### What is required
Please reproduce all of the data below, line for line, without changing a single character.

### Recorded data
************

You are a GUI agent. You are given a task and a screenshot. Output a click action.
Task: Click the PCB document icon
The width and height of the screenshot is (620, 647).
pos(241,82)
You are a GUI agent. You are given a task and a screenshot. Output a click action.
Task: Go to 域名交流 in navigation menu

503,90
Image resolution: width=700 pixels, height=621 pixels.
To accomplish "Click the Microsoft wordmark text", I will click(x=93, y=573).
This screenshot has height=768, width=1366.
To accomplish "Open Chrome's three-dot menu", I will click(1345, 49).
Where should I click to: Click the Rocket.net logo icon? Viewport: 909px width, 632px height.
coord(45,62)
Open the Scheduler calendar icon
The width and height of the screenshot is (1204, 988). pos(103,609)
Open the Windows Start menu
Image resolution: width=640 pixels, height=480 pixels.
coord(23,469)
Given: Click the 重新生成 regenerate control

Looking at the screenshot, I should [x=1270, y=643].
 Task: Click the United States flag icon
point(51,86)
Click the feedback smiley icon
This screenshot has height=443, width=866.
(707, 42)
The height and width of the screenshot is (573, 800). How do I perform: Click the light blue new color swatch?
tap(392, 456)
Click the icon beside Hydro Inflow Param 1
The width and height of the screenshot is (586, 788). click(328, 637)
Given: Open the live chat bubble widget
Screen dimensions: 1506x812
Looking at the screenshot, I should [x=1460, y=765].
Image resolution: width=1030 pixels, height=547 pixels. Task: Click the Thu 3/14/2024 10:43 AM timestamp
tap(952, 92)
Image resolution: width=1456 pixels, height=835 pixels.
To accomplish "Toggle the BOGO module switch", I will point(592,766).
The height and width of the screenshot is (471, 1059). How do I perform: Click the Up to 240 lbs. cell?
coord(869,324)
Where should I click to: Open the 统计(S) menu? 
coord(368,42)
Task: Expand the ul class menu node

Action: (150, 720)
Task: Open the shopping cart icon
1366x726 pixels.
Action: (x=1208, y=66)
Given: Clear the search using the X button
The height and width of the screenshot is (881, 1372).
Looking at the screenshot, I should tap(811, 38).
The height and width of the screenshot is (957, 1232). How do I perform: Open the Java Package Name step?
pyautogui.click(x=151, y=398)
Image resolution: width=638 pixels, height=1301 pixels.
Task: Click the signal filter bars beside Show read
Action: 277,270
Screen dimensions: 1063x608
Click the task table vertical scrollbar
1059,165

************

### Exercise output
You are a GUI agent. You are given a task and a screenshot. Output a click action.
Task: Click the PCB document icon
The width and height of the screenshot is (620, 647).
pos(241,82)
You are a GUI agent. You are given a task and a screenshot. Output a click action.
Task: Go to 域名交流 in navigation menu

503,90
Image resolution: width=700 pixels, height=621 pixels.
To accomplish "Click the Microsoft wordmark text", I will click(x=93, y=573).
This screenshot has height=768, width=1366.
To accomplish "Open Chrome's three-dot menu", I will click(1345, 49).
Where should I click to: Click the Rocket.net logo icon? Viewport: 909px width, 632px height.
coord(45,62)
Open the Scheduler calendar icon
The width and height of the screenshot is (1204, 988). pos(103,609)
Open the Windows Start menu
Image resolution: width=640 pixels, height=480 pixels.
coord(23,469)
Given: Click the 重新生成 regenerate control

Looking at the screenshot, I should [x=1270, y=643].
 Task: Click the United States flag icon
point(51,86)
Click the feedback smiley icon
This screenshot has height=443, width=866.
(707, 42)
The height and width of the screenshot is (573, 800). How do I perform: Click the light blue new color swatch?
tap(392, 456)
Click the icon beside Hydro Inflow Param 1
The width and height of the screenshot is (586, 788). click(328, 637)
Given: Open the live chat bubble widget
Screen dimensions: 1506x812
Looking at the screenshot, I should [x=1460, y=765].
Image resolution: width=1030 pixels, height=547 pixels. Task: Click the Thu 3/14/2024 10:43 AM timestamp
tap(952, 92)
Image resolution: width=1456 pixels, height=835 pixels.
To accomplish "Toggle the BOGO module switch", I will point(592,766).
The height and width of the screenshot is (471, 1059). How do I perform: Click the Up to 240 lbs. cell?
coord(869,324)
Where should I click to: Open the 统计(S) menu? 
coord(368,42)
Task: Expand the ul class menu node

Action: (150, 720)
Task: Open the shopping cart icon
1366x726 pixels.
Action: (x=1208, y=66)
Given: Clear the search using the X button
The height and width of the screenshot is (881, 1372).
Looking at the screenshot, I should tap(811, 38).
The height and width of the screenshot is (957, 1232). How do I perform: Open the Java Package Name step?
pyautogui.click(x=151, y=398)
Image resolution: width=638 pixels, height=1301 pixels.
Task: Click the signal filter bars beside Show read
Action: 277,270
Screen dimensions: 1063x608
Click the task table vertical scrollbar
1059,165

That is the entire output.